- TASK PROMPT -
In the liver stiffness article below, rewrite the passage that begins with the words containing "Researchers retrospectively reviewed" and ends with "described as severe.", swapping "hepatectomy" for "liver resection".

- PAGE TEXT -
════════════════
Adding liver stiffness into nomogram boosts predictive value for postoperative complications in HCC
A novel nomogram that includes liver stiffness measurements (LSM) may help predict postoperative complications in hepatocellular carcinoma (HCC) patients, a recent study has found.
Researchers retrospectively reviewed data from 471 patients (median age, 60 years; 84.3 percent male) who had undergone hepatectomy for HCC between 2006 and 2016. The comprehensive complication index (CCI) was used to quantify surgical complications, such that at or above a threshold value of 26.2, events were described as severe.
Almost a quarter (23.4 percent; n=110) of the participants developed at least one postoperative complication, and the 90-day mortality was calculated to be 0.4 percent. Around 10 percent (n=50) of the study cohort had CCI ≥26.2, and these patients tended to be older, have higher body mass index, and have more comorbidities.
Multivariable logistic regression analysis was performed, yielding a nomogram consisting of age (odds ratio [OR], 1.04, 95 percent confidence interval [CI], 1.01–1.07; p<0.005), albumin concentration (OR, 0.54, 95 percent CI, 0.30–0.97; p=0.04), score on the model for end-stage liver disease (OR, 1.20, 95 percent CI, 1.04–1.39; p=0.014), and LSM (OR, 1.04, 95 percent CI, 1.01–1.06; p=0.002).
This nomogram was internally validated and showed an optimism-corrected C-statistic value of 0.751 (95 percent CI, 0.724–0.781). After bootstrapping, the resulting area under the curve for the detection of CCI ≥26.2 was 0.7510, significantly higher than that of LSM alone.
“In conclusion, LSM, together with standard available clinical and biochemical data, may provide an excellent preoperative prediction of severe complications in patients with resectable HCC,” researchers said. “External validation of the current model will be performed in future studies.”
════════════════
- DATASET EXTRACT -
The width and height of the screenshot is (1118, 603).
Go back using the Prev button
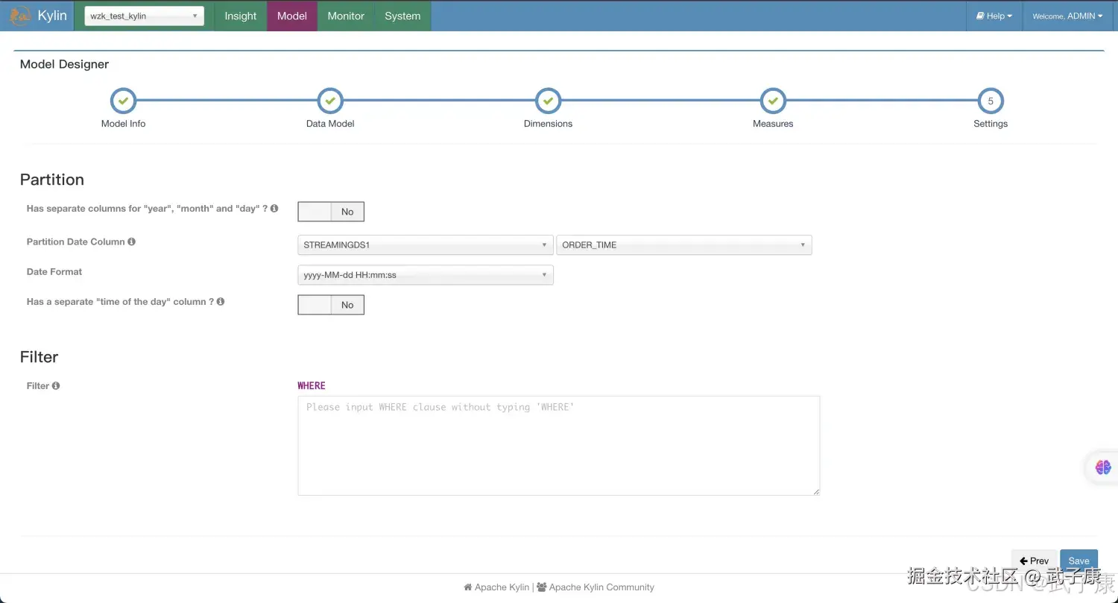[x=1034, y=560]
════════════════
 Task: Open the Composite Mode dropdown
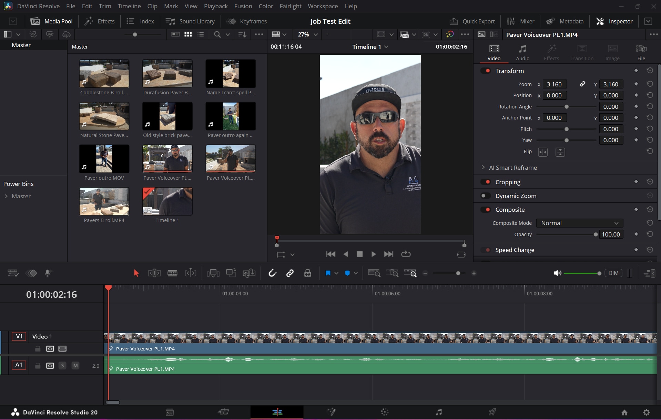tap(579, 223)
════════════════
- ANSWER FOR THE TASK -
Researchers retrospectively reviewed data from 471 patients (median age, 60 years; 84.3 percent male) who had undergone liver resection for HCC between 2006 and 2016. The comprehensive complication index (CCI) was used to quantify surgical complications, such that at or above a threshold value of 26.2, events were described as severe.